The 2 controllers in the StorSimple 8k device are 2 computers running Windows 2012 R2 ‘Storage Edition’ which seems to be a Core-only version stripped down from unneeded Windows components and has the HCS (Hybrid Cloud Storage) Powershell module. It appears to be locked down via JEA exposing a very small subset of Powershell cmdlets. The 2 controllers (computers) are setup in a failover cluster. In this case, the controller is actually ‘on’ and you can see lights on its ports on the back of the device. It’s however not reachable by the cluster. The repair will hinge on bringing the cluster back in sync.
I also tried to reboot the active controller (Restart-HCSController -Force) to initiate a failover to the passive controller, hoping that might bring it back online, but that did not work. The Active controller was rebooted but the ‘off’ controller remained ‘off’. In normal operation, rebooting the active controller will initiate a controller failover where the Passive controller becomes Active while the controller that was Active is rebooting. This should be a seamless no-down-time process.
Connecting to Controller 1 via the serial interface showed it’s status as ‘Recovery’:
Get-HCSSystem on Controller 1 shows:
Since we don’t have access to the Powershell cmdlets that we need to bring the cluster back in sync, we have to open a support ticket with Microsoft via this link. You’ll get a confirmation message similar to:
In 2015 Microsoft have made significant improvements to StorSimple support. I typically get a call back from a knowledgeable engineer within 30 minutes.

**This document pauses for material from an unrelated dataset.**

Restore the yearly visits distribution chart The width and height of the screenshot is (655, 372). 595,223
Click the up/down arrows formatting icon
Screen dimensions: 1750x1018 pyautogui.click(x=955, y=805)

We will need access to Controller 1 serial interface to run the necessary Powershell cmdlets to bring it back online. This is exactly why it’s a recommended best practice to have remote access to the serial interfaces of BOTH controllers at all times. A device like Lantronix EDS2100 2-Port Secure Device Server – CY1733 would do the job.
To fix this issue you simply need to run the Exit-HCSRecoveryMode cmdlet on Controller 1 which is in Recovery mode. After the controller reboots, all should be back in order.
Unfortunately, the Exit-HCSRecoveryMode cmdlet is only made available to Microsoft support. To access it, you need to run Enable-HCSSupport cmdlet, provide the encryption key to MS support on the phone/remote session, they would decrypt it and give you a password. Run the Enter-HCSSupport cmdlet and enter the provided password to gain access to all available Powershell cmdlets including the Exit-HCSRecoveryMode cmdlet that we need in this case.